WHAT THE EXERCISE ASKS -> Look through the entries below and return all lines including the word "handle".
= Beginning of Section =
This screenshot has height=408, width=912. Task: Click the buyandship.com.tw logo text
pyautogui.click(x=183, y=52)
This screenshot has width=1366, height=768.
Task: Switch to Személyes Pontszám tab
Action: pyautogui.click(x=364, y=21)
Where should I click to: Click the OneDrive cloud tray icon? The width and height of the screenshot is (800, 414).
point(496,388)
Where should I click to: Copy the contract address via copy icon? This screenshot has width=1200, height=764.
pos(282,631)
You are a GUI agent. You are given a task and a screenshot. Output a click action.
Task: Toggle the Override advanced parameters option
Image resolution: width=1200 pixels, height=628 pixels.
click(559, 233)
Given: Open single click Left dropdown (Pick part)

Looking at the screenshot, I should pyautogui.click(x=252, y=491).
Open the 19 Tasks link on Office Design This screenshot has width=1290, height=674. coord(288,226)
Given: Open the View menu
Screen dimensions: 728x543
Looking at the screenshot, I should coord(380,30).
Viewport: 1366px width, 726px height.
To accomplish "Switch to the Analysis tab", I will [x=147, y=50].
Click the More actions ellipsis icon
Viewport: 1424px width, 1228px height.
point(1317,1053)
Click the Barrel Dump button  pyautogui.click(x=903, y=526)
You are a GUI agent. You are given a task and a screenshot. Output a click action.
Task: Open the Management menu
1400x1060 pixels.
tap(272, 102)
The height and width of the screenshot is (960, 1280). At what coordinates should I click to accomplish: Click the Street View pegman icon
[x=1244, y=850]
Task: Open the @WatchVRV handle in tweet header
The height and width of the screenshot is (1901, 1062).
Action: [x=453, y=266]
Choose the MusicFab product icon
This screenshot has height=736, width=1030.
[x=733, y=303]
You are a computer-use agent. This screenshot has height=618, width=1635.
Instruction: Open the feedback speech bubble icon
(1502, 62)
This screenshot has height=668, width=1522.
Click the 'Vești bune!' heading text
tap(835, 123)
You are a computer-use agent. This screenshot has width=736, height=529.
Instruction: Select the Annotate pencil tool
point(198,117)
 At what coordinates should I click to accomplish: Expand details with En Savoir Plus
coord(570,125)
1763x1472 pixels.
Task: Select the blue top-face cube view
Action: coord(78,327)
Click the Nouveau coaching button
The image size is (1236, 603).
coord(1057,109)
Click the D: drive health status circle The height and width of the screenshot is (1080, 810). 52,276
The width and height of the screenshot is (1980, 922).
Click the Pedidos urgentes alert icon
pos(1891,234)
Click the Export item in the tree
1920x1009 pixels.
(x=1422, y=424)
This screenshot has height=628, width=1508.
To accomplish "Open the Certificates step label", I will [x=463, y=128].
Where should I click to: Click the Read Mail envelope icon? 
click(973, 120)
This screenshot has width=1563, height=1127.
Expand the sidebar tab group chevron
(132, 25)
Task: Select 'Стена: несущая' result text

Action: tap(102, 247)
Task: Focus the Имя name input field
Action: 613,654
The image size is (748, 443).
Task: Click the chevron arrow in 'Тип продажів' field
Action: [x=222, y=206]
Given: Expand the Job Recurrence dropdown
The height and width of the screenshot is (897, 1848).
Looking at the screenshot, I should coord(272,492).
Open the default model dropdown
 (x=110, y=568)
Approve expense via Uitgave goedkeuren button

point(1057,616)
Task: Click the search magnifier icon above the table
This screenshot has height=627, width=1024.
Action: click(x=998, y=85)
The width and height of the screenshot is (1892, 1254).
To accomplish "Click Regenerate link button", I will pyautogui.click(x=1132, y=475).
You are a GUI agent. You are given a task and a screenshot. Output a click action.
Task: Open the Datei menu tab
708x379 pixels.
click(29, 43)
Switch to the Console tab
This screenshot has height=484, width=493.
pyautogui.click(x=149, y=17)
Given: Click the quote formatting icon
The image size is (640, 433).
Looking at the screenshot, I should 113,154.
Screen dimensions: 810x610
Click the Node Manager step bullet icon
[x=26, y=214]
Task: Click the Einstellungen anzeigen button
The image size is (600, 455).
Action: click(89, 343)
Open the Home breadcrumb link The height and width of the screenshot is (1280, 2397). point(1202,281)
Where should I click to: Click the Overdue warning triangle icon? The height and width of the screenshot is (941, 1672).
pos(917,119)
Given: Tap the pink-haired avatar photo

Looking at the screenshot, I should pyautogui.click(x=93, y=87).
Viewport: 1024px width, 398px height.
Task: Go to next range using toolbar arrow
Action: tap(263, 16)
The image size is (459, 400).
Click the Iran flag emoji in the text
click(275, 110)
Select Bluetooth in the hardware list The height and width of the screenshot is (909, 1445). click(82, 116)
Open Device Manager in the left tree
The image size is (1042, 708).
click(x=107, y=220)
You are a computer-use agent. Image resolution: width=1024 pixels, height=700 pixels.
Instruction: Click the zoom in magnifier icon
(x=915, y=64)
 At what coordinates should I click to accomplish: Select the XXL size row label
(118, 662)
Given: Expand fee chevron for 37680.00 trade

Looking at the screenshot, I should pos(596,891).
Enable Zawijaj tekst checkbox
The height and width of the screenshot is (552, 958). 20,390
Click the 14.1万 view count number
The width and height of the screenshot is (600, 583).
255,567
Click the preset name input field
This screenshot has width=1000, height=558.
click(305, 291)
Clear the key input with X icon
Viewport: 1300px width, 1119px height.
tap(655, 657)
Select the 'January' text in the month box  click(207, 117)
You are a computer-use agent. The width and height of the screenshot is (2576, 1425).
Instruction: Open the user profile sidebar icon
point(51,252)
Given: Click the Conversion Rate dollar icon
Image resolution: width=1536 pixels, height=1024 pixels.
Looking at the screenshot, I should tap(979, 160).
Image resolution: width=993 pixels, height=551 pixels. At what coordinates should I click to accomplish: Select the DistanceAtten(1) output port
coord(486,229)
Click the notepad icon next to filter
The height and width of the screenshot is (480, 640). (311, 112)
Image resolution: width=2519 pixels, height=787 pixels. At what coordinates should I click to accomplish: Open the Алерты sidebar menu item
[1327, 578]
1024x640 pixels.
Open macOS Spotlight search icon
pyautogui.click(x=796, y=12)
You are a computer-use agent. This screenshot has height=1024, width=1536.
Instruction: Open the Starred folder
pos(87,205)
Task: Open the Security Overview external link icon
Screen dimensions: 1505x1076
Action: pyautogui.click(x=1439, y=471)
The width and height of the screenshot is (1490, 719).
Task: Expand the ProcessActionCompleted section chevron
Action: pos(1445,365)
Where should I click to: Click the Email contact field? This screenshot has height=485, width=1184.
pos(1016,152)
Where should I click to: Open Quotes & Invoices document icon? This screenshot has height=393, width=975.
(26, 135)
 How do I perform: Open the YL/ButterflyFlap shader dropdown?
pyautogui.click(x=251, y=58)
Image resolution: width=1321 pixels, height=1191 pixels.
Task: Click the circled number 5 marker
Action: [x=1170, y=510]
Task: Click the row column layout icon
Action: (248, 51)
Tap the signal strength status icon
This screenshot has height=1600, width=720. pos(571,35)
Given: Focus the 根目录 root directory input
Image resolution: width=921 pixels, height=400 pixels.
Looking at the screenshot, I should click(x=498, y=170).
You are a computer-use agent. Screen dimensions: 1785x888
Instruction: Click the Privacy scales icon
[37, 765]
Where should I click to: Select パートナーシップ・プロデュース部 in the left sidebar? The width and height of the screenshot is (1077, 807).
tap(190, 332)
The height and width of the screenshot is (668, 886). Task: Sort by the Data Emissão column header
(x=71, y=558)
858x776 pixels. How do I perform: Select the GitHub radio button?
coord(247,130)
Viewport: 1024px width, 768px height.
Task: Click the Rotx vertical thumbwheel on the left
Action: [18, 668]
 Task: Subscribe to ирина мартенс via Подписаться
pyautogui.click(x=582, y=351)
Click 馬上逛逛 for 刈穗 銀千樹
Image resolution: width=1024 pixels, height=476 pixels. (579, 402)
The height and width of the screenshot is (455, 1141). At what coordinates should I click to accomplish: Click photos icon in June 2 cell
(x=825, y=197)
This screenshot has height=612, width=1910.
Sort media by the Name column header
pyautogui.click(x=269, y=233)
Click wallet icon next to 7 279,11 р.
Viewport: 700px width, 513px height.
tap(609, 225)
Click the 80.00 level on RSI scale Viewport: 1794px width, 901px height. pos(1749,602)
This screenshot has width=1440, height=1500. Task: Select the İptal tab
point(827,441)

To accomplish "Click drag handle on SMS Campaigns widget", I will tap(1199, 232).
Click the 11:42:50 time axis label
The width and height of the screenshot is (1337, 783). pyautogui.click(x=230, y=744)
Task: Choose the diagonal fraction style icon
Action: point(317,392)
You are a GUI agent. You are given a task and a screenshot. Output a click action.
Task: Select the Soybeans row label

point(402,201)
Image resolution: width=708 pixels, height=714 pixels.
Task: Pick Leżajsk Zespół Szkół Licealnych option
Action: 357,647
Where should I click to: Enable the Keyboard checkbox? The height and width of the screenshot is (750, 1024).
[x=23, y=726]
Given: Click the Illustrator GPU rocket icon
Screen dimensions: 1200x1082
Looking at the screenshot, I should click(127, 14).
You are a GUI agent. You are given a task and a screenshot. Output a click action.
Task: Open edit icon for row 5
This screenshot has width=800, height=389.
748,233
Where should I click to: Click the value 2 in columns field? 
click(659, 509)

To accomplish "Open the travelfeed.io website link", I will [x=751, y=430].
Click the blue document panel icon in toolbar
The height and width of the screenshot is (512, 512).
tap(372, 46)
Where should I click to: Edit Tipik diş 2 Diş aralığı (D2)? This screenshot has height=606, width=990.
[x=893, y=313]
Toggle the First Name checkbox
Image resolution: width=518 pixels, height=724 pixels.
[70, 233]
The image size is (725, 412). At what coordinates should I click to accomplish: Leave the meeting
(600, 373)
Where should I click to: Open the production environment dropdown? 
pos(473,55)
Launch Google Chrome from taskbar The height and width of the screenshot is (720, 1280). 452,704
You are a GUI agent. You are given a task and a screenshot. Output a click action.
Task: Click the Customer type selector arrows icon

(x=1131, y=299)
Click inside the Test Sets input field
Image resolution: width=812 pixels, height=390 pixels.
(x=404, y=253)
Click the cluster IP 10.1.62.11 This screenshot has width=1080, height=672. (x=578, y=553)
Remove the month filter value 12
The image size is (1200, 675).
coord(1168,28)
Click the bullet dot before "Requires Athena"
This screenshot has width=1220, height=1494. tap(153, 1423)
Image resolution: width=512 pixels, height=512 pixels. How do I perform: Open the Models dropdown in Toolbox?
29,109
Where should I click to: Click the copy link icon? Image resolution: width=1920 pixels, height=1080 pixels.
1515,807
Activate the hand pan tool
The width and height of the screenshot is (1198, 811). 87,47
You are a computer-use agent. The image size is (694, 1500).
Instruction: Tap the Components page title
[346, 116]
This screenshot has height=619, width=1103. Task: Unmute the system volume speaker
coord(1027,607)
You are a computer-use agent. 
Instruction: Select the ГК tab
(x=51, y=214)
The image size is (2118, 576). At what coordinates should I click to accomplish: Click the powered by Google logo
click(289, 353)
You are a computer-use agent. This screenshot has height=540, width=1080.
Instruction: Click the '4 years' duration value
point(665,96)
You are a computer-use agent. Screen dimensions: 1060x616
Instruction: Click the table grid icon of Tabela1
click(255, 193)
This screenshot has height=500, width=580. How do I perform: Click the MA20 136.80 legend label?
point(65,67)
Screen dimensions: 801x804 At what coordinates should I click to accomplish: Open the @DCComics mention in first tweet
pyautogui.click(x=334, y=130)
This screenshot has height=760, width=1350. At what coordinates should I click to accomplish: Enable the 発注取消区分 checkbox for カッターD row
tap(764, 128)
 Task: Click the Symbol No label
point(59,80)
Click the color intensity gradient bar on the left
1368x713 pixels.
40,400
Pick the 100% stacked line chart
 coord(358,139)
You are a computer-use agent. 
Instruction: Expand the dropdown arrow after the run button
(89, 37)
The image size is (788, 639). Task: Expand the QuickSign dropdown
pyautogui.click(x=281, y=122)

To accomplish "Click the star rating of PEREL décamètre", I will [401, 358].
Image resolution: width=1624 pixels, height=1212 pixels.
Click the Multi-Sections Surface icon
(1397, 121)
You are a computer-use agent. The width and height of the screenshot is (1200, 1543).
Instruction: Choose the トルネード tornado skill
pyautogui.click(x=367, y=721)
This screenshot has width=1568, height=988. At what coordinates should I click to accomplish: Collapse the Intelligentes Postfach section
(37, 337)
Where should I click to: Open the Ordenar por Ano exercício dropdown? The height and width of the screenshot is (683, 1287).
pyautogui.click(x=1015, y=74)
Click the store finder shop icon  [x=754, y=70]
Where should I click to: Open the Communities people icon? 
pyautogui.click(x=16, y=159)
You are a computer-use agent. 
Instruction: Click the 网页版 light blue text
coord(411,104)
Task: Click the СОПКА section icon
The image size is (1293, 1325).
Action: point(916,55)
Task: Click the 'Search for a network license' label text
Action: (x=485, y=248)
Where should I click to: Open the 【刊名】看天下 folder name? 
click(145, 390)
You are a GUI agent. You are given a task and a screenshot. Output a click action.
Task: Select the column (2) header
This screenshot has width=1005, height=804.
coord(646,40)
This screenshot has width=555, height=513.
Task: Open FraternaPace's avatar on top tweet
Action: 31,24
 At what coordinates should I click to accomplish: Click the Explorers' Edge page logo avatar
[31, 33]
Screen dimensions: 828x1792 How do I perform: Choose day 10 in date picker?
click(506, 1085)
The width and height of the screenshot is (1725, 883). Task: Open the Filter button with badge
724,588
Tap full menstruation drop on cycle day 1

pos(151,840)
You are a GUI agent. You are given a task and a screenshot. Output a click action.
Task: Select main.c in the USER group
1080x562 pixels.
= End of Section =
RESPONSE AREA ->
Task: Open the @WatchVRV handle in tweet header
To accomplish "Click drag handle on SMS Campaigns widget", I will tap(1199, 232).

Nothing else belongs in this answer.